PROVIDED MATERIAL =>
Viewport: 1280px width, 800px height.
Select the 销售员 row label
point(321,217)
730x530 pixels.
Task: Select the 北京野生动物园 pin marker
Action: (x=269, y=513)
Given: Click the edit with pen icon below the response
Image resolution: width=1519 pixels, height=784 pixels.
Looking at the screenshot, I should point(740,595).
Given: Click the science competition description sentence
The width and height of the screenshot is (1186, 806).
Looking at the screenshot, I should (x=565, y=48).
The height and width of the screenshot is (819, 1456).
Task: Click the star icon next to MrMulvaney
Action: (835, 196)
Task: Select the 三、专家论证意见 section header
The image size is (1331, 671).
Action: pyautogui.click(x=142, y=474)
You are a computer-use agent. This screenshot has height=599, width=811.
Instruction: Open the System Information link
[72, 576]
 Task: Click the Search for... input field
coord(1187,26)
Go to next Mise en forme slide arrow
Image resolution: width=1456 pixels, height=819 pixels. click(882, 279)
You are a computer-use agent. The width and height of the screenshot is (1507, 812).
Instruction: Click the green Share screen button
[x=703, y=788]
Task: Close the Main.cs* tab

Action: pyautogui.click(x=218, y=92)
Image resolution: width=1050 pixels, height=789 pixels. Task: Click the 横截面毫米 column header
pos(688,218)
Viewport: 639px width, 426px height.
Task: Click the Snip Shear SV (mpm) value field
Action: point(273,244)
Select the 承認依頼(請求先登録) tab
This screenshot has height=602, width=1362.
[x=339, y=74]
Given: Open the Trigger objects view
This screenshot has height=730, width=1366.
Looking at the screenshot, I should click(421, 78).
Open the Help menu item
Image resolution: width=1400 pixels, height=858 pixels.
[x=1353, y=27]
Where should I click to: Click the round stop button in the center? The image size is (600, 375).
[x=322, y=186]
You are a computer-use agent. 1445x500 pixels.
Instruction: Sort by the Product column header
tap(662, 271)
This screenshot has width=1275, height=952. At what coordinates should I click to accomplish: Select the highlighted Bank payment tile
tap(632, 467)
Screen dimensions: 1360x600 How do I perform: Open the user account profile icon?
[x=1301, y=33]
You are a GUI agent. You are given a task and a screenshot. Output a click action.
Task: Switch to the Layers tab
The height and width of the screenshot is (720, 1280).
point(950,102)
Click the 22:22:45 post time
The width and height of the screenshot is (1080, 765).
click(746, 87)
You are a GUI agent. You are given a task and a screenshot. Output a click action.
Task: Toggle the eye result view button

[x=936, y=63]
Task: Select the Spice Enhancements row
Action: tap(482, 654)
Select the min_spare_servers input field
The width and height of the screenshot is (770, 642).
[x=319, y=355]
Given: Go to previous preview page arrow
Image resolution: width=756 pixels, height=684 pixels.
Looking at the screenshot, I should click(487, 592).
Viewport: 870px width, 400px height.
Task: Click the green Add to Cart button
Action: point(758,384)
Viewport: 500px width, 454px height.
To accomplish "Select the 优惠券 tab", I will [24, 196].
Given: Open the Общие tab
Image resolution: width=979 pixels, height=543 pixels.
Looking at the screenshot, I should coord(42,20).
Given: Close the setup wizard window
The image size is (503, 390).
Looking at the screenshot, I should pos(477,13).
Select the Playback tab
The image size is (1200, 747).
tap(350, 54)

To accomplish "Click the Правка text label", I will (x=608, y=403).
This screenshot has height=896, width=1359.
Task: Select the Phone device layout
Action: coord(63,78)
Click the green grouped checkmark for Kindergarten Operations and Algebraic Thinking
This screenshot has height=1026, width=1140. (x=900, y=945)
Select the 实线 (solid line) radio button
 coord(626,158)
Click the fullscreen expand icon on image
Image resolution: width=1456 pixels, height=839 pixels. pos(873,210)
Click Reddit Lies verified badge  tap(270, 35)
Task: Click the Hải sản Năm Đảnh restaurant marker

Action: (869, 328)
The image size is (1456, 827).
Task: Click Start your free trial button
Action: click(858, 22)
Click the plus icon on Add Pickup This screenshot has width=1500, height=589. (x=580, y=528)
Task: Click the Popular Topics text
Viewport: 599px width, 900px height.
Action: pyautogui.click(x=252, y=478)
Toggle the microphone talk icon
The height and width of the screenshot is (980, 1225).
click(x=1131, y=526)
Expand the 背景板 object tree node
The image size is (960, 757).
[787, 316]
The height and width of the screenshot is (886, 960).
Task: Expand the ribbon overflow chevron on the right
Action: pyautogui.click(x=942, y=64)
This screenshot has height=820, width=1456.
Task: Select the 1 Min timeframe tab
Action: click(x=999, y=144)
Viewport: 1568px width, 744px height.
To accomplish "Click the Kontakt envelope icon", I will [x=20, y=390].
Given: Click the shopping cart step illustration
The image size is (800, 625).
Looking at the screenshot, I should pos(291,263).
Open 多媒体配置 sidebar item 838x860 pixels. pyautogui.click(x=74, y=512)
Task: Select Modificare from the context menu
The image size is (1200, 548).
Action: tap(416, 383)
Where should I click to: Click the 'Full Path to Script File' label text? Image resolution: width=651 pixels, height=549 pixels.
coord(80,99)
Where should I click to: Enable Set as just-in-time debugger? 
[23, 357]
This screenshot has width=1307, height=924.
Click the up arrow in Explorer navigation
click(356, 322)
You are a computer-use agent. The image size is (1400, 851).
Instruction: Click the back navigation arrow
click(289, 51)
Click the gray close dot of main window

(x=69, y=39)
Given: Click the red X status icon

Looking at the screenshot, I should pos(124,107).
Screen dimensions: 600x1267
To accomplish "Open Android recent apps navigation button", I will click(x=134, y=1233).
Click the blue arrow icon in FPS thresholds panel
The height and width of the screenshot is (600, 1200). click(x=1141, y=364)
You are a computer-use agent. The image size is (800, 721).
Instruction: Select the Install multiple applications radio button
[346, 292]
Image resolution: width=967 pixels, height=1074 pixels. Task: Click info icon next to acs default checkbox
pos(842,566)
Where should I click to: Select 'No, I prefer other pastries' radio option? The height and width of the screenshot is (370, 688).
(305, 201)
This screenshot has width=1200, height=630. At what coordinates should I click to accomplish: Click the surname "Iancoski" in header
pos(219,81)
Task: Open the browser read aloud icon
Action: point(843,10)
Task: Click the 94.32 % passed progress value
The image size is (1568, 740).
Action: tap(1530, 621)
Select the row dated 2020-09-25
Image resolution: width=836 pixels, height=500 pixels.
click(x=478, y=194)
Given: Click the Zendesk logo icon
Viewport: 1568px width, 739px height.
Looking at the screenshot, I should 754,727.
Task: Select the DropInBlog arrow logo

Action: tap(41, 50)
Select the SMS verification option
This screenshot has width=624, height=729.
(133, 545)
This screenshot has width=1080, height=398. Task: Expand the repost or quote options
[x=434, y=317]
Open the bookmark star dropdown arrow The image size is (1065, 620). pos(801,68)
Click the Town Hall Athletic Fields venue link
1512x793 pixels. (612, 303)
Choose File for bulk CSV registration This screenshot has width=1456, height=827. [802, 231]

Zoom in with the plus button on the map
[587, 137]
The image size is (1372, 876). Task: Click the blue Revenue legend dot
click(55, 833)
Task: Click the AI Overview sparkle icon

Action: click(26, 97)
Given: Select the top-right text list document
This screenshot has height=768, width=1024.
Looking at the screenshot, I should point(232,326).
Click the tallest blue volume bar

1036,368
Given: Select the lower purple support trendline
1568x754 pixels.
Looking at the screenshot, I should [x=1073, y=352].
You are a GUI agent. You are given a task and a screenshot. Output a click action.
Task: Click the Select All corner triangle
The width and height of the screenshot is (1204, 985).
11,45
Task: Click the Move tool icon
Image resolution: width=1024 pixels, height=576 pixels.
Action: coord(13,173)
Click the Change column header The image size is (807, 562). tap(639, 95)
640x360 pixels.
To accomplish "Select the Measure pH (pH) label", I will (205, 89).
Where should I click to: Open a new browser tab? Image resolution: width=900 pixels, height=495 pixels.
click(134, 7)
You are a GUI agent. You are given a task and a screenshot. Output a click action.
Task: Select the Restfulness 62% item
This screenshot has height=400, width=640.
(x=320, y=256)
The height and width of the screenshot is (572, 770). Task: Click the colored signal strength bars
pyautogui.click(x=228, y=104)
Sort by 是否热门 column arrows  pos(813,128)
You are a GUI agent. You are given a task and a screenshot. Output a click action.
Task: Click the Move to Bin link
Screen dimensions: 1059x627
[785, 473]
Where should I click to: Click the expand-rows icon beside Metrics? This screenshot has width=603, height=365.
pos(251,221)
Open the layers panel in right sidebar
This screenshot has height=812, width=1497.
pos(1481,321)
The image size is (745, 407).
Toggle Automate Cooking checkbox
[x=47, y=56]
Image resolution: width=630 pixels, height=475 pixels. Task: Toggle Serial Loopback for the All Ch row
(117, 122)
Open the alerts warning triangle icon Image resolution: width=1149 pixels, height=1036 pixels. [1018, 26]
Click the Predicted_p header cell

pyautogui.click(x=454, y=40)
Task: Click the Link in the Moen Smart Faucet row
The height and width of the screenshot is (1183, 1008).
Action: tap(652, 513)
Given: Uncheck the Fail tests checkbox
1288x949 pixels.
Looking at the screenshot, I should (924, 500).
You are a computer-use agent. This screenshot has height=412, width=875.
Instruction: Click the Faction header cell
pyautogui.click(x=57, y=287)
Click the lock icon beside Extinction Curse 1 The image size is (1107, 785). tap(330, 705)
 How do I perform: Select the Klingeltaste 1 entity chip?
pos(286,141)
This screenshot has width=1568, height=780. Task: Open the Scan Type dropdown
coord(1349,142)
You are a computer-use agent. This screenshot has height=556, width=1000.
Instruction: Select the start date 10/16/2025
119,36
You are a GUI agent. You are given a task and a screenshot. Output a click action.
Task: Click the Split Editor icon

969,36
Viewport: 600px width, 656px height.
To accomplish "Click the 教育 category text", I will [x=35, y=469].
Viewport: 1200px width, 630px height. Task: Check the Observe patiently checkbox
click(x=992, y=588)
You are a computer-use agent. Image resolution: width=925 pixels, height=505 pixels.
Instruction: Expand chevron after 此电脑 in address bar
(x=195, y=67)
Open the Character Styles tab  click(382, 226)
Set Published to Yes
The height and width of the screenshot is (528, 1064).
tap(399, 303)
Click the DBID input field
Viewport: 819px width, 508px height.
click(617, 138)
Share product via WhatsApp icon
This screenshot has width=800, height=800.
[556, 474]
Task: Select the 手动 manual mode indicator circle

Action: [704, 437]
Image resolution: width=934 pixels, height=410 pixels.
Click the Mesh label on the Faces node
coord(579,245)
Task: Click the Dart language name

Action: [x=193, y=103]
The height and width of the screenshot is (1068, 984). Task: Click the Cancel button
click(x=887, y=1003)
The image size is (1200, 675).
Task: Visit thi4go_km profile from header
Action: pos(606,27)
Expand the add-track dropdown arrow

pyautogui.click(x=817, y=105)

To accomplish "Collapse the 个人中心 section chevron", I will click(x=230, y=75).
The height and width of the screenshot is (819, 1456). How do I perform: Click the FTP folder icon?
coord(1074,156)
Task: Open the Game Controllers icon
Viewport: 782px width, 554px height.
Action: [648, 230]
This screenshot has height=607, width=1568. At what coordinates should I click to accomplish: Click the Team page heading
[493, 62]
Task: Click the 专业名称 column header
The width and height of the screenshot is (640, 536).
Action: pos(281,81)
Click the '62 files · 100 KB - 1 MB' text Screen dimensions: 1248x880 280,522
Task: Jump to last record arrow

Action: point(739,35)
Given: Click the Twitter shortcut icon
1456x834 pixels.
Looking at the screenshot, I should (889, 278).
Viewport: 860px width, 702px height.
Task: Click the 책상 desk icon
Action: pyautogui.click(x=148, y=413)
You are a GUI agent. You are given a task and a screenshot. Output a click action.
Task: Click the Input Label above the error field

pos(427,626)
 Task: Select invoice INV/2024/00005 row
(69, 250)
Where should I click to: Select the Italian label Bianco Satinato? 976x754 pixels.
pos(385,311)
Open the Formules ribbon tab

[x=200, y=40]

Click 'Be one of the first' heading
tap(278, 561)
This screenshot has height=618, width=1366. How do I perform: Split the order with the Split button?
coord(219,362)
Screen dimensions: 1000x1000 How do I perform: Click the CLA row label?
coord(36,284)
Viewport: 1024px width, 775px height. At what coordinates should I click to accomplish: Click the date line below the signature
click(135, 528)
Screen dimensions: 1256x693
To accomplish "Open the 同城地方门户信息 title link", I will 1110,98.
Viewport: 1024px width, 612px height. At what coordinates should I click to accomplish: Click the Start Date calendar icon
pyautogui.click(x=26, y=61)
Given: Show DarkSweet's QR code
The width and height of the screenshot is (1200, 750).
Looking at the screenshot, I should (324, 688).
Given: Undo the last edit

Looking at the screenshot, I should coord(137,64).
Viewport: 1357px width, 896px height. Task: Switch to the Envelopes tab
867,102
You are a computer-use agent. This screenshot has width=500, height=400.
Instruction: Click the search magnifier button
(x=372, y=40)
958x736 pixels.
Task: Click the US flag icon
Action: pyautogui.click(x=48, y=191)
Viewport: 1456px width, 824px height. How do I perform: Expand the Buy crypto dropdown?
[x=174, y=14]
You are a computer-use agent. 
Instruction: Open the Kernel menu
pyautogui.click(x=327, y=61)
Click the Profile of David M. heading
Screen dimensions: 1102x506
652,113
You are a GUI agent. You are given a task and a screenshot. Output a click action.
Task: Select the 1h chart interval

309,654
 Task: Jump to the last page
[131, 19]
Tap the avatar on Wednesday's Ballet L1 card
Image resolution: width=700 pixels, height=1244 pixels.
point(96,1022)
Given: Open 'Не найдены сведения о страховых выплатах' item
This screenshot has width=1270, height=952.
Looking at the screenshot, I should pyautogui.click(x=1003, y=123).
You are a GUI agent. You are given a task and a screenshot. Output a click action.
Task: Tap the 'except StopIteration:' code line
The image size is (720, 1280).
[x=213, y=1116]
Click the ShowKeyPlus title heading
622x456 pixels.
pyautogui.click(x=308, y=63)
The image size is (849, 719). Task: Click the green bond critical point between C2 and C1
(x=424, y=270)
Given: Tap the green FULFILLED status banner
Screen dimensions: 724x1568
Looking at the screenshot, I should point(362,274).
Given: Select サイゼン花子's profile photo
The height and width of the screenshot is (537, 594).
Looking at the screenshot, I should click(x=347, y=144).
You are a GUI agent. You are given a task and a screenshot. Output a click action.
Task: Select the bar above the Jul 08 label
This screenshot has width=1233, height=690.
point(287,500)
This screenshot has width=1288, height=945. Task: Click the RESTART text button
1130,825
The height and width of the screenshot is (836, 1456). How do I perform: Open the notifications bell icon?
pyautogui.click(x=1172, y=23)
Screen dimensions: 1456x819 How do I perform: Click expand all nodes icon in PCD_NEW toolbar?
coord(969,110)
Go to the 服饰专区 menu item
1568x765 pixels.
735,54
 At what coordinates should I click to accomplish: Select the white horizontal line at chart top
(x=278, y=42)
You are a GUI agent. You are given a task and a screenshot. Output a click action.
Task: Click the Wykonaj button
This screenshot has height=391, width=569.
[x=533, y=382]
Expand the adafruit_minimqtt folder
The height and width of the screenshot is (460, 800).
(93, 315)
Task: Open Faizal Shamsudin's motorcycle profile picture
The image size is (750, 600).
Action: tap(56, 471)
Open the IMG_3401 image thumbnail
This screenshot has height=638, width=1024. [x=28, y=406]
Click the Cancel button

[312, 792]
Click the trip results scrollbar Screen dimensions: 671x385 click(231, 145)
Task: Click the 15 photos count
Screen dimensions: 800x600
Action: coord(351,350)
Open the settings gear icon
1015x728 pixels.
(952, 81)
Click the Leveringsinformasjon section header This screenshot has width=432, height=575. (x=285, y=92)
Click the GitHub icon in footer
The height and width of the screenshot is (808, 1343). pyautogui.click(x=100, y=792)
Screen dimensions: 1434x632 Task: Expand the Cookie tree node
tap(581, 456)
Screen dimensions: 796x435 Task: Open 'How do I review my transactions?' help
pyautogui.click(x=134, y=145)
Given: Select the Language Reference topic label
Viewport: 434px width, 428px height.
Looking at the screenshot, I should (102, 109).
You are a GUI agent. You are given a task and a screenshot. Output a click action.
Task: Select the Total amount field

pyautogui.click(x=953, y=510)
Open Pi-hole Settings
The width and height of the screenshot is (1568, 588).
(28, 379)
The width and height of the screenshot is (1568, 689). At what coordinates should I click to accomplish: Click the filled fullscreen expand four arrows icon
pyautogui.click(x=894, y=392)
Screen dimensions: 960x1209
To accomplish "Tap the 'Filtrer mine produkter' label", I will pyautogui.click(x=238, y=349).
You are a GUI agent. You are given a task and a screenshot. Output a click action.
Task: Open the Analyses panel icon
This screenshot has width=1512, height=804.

SET TASK =>
Return the items from the line with "Task: Open Faizal" up to and including the line with "Click the Leveringsinformasjon", copying each line without any change.

SOLUTION TO THIS TASK =>
Task: Open Faizal Shamsudin's motorcycle profile picture
The image size is (750, 600).
Action: tap(56, 471)
Open the IMG_3401 image thumbnail
This screenshot has height=638, width=1024. [x=28, y=406]
Click the Cancel button

[312, 792]
Click the trip results scrollbar Screen dimensions: 671x385 click(231, 145)
Task: Click the 15 photos count
Screen dimensions: 800x600
Action: coord(351,350)
Open the settings gear icon
1015x728 pixels.
(952, 81)
Click the Leveringsinformasjon section header This screenshot has width=432, height=575. (x=285, y=92)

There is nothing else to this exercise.